Creating a chatbot of a historical figure is not simply a technical task. It is, above all, a matter of deep understanding — of that person’s life, values, voice, and worldview. Facts alone are not enough. Dates, achievements, places of residence, and public roles are just the surface. If a chatbot is to respond convincingly in the voice of someone who truly lived, we must understand far more than what is written in a biography.
We must know what shaped this person: the time and place in which they grew up, the cultural norms they absorbed, the political and intellectual influences that guided their thinking. What were their convictions? What did they care about? What irritated or bored them? What did they remain silent about — and why?

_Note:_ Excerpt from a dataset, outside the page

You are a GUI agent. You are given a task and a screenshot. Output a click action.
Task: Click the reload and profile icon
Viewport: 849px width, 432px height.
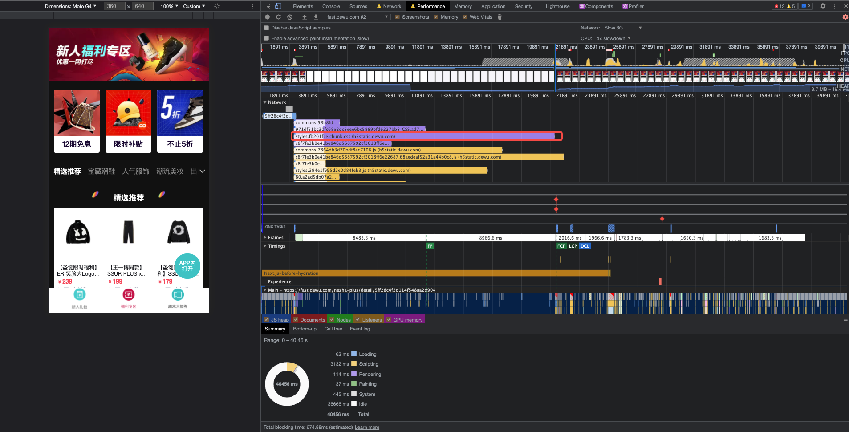[278, 17]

To reconstruct a person this way, I must go beyond the role of a researcher. I become, in a sense, a writer, a director, and a language coach all at once. I study the way they expressed themselves — sentence structure, tone, rhythm, vocabulary — but I also try to sense how they would respond in moments for which no record exists. I ask: How would they react to a question they were never asked? Would they answer seriously, or brush it aside? Would they hesitate, or respond immediately?
This demands more than collecting phrases and facts. It means briefly stepping into their mindset, thinking the way they thought — not imitating, but internalizing. I need to understand not only how they spoke, but why they spoke that way.
That is where the real work begins. It’s not about programming replies. It’s about reconstructing the inner logic behind those replies. A chatbot of a historical figure must not only provide information; it must communicate with the posture, judgment, and personality of that person.
To do this responsibly, I rely on a wide range of sources — letters, interviews, articles, speeches, personal anecdotes — and cross-reference them to avoid distortion. Often, the most revealing insights are not in what was said directly, but in the tone, the omissions, the repetition of certain concerns over time.
This is why I say: the work begins where technology ends. Once the technical framework is in place, the real challenge is not engineering, but interpretation. This is a process that draws on history, psychology, linguistics, and a sense of human character.
When done well, the chatbot does not sound like a general summary of someone’s life. It sounds like a person — someone with perspective, temperament, and a way of speaking that is distinct and consistent. It can’t just “say the right things.” It must say them as that person would.
Without that, it’s not a simulation — it’s a puppet.
But with it, we create something more meaningful: a voice from the past, restored with precision, care, and respect for who that person truly was.